La fin de la République voit l’affirmation de la villa, dont les plus anciens exemples sont mieux connus grâce aux sources du IIe siècle (Caton l’Ancien). Les réalisations se multiplient au Ier siècle avant notre ère, en particulier sur le littoral entre Rome et Naples. La villa maritima devient l’expression monumentale des ambitions des élites romaines. Ces palais maritimes pourront devenir des résidences impériales (Villa Iovis à Capri, Campanie ; villa de Tibère à Sperlonga, Latium).

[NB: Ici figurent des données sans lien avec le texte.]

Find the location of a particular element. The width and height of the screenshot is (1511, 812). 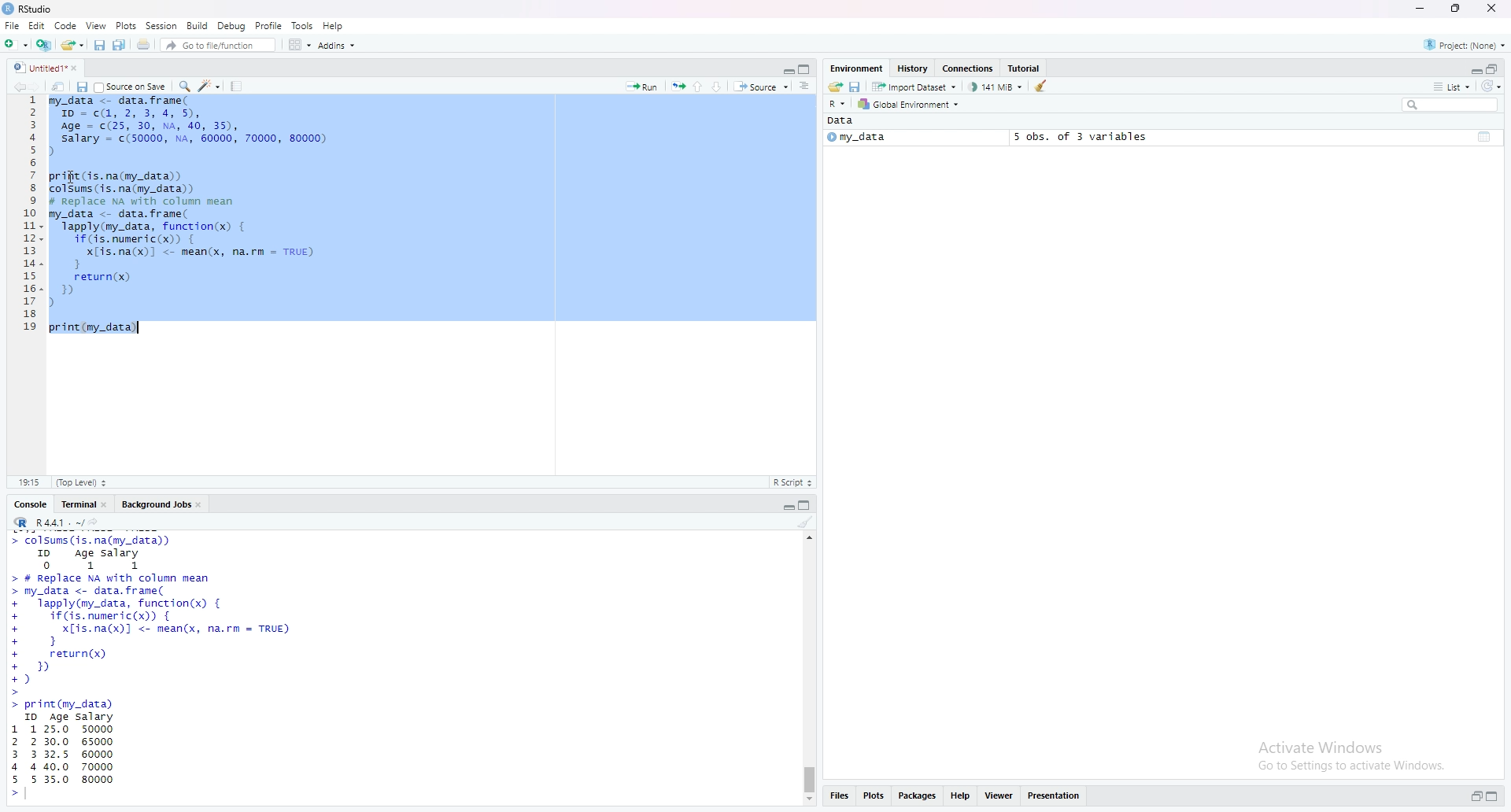

list is located at coordinates (1451, 86). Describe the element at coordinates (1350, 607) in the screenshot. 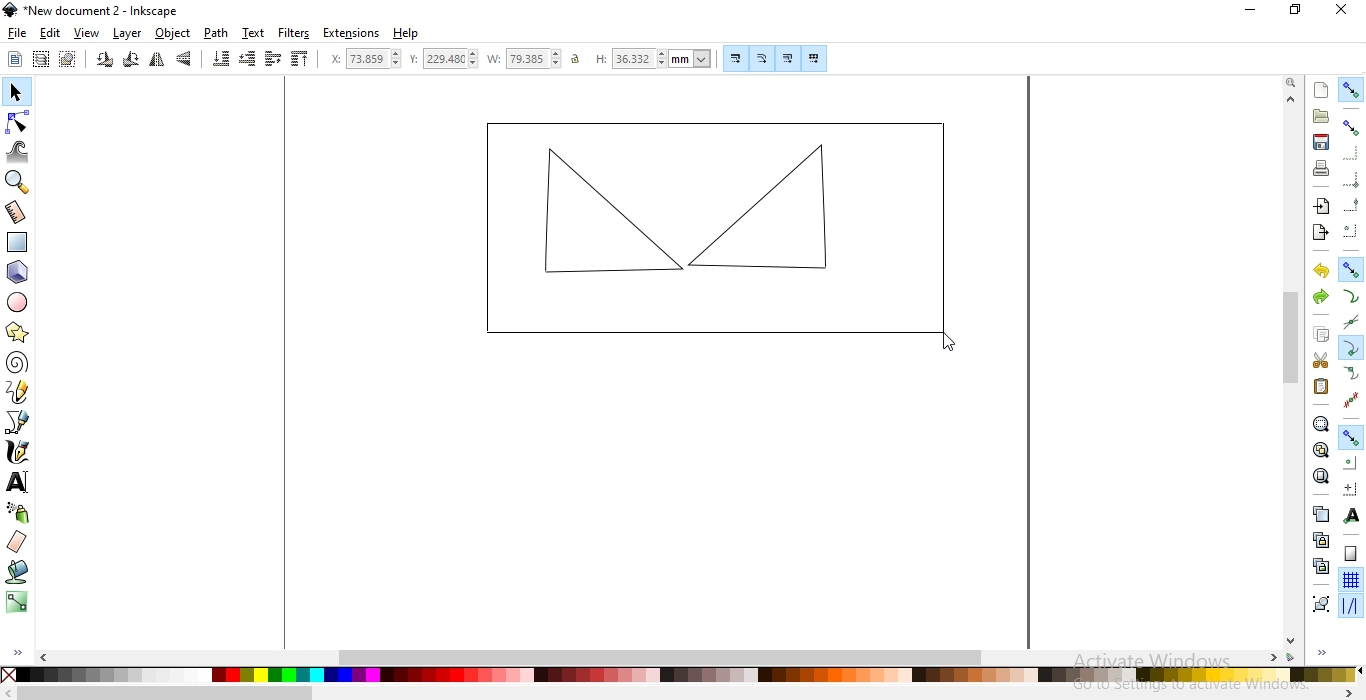

I see `snap guide` at that location.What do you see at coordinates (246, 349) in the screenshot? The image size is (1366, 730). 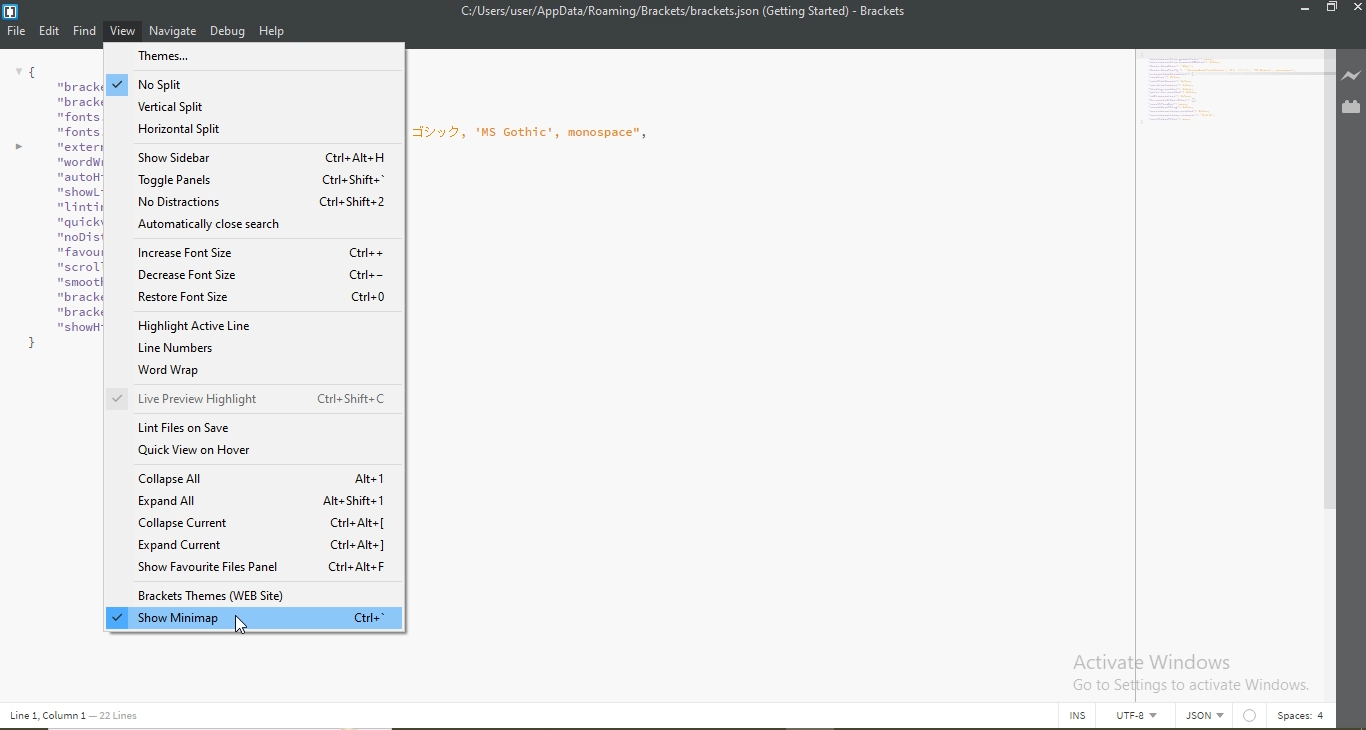 I see `line numbers` at bounding box center [246, 349].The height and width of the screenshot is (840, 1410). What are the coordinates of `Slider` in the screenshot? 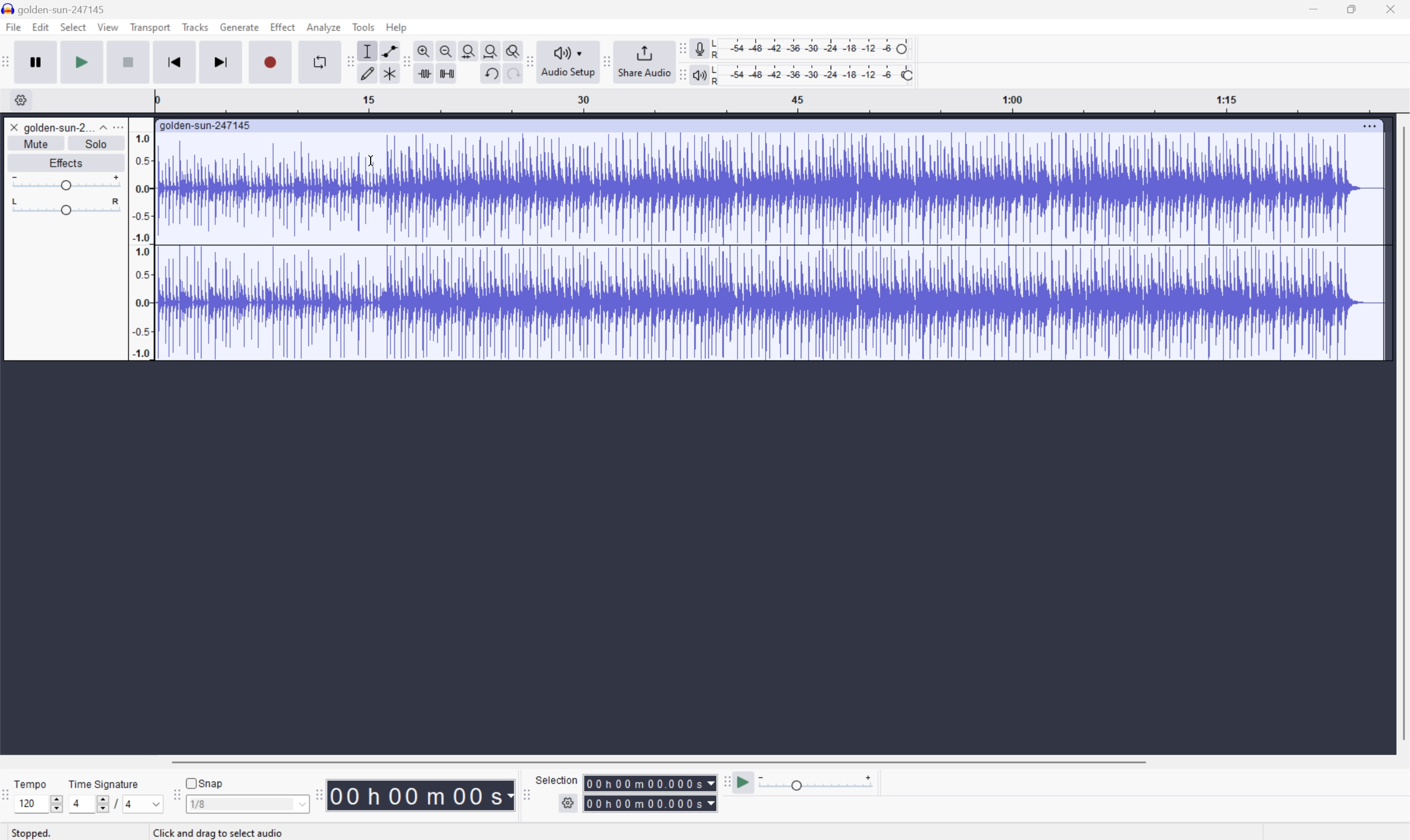 It's located at (96, 806).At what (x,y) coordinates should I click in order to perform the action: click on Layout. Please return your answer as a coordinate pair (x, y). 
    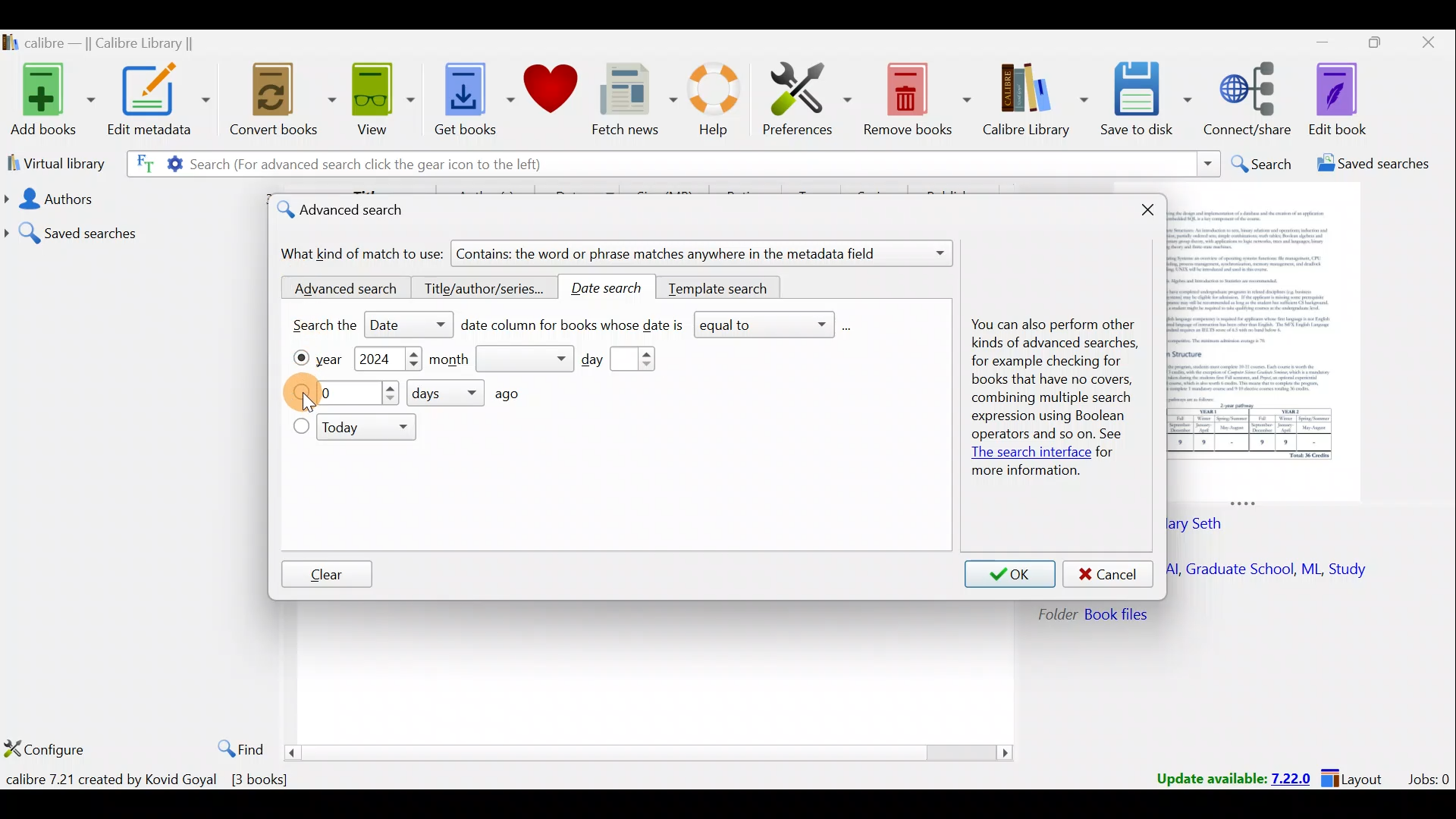
    Looking at the image, I should click on (1357, 777).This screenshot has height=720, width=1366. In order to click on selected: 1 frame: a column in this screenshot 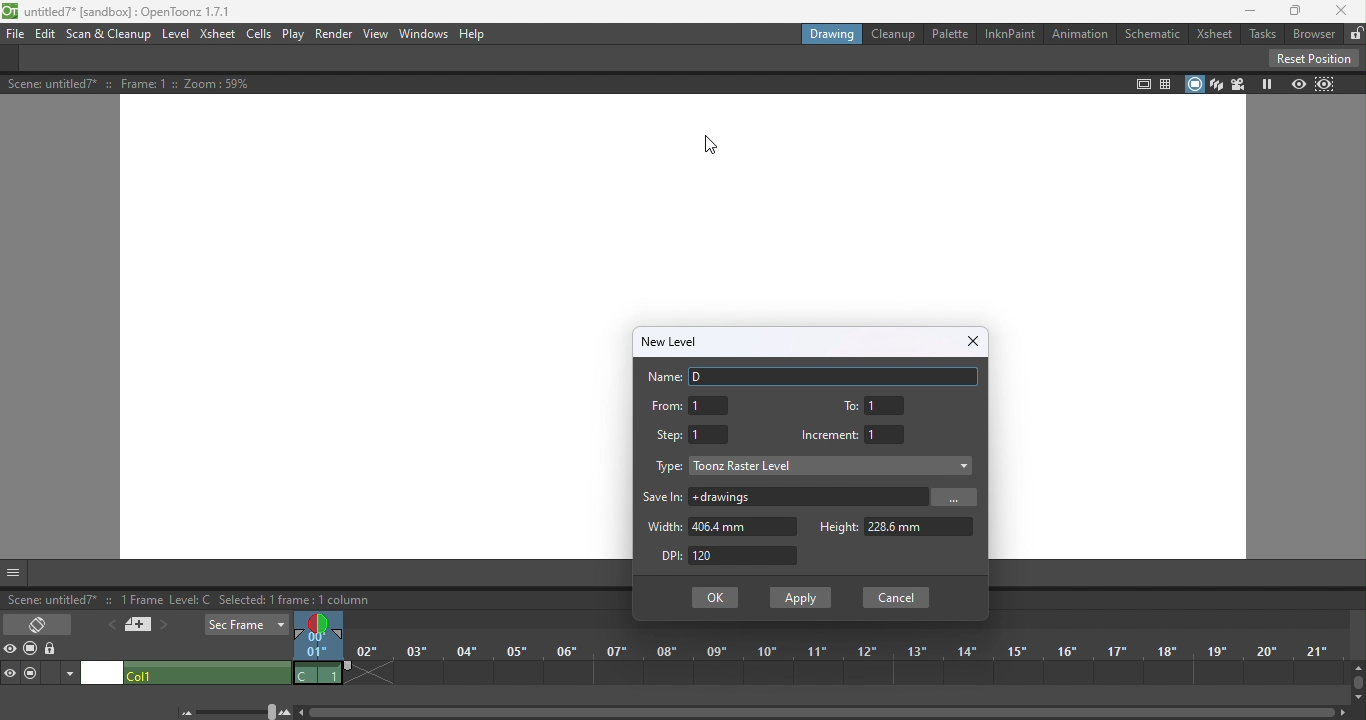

Les villas autour de Pompéi offrent pour la fin du Ier siècle de notre ère toute une gamme d’édifices, depuis la villa suburbaine des Mystères, les villas rustiques de Villa Régina ou de Boscoréale ou les luxueuses résidences d’Oplontis. La fouille de Settefinestre (Toscane) décrit les mutations d’une villa qui, au IIe siècle, va privilégier le commerce des esclaves. La résidence d’Hadrien (Tivoli, Latium) reste la plus extraordinaire des villas du Haut-Empire. 

Piazza Armerina (Sicile) ou de Desenzano (Lombardie) témoignent de la vitalité des programmes architecturaux de la fin de l’Antiquité. Certaines de ces réalisations ont pu perdre leur rôle productif, un des caractères de la villa aux époques antérieures.